The committee -- which includes representatives from the Department for Promotion of Industry and Internal Trade (DPIIT), the Ministry of Ministry of Micro, Small and Medium Enterprises, and major industry bodies like Federation of Indian Chambers of Commerce and Industry (FICCI), the Confederation of Indian Industry (CII), and the Associated Chambers of Commerce and Industry of India (ASSOCHAM) -- believes that “QCOs should largely apply to finished goods that have a direct bearing on consumer safety, health, and product quality.” The panel has, thus, proposed the cancellation, suspension, and deferment of QCOs of over 200 products.
According to an internal report submitted last month, the “high-level committee on non-financial regulatory reforms” has advised the government to scrap 27 existing QCOs covering crucial inputs such as base metals, plastics, footwear, polymers, and electronic components, the report said.
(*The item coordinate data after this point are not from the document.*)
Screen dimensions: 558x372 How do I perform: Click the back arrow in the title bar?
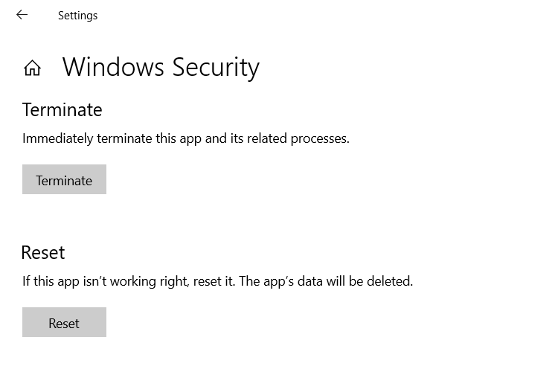coord(22,15)
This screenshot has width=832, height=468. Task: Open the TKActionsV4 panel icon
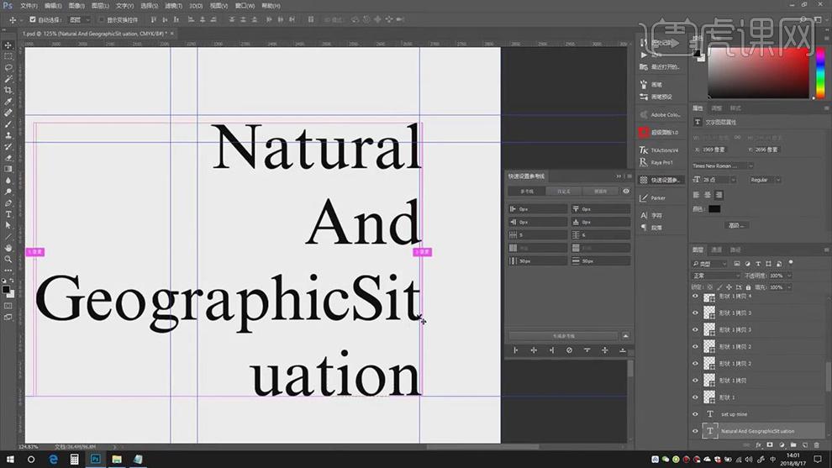pyautogui.click(x=644, y=150)
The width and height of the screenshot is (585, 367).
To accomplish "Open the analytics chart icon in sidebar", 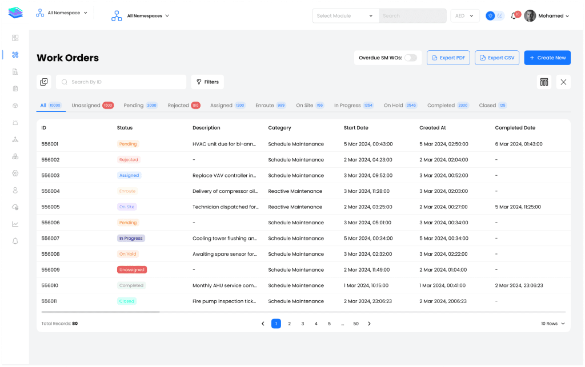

It has also proposed suspending QCOs for 112 products and postponing some that are set to come into effect soon.
Officials familiar with the matter told the publication the panel’s main rationale was to ease regulatory strain on manufacturing, particularly for MSMEs, which have been struggling with the growing list of mandatory standards. Many QCOs now extend beyond consumer goods and into the production of raw materials and industrial intermediates. “Restrictions on polyester fibre and yarn and high-grade steel have forced several plants to operate below capacity, raised input costs, and hurt exports,” the committee observed.
The group has recommended that any deferment of QCOs be reviewed by an inter-ministerial panel and implemented by the respective ministries -- including textiles, steel, mines, and chemicals.
QCOs, issued by various government departments in coordination with the Bureau of Indian Standards (BIS), are binding regulations intended to ensure safety and quality, unlike the voluntary benchmarks that BIS also issues. However, the expansion of these orders in recent years -- from 70 products in 2016 to around 790 now -- has drawn increasing criticism from industry and trade partners alike, the report said.
Countries such as the US and the European Union have reportedly raised these QCOs as potential non-tariff barriers in ongoing trade talks. The committee, set up barely three months ago, has therefore called for “a balanced approach” that maintains quality safeguards without undermining industrial competitiveness.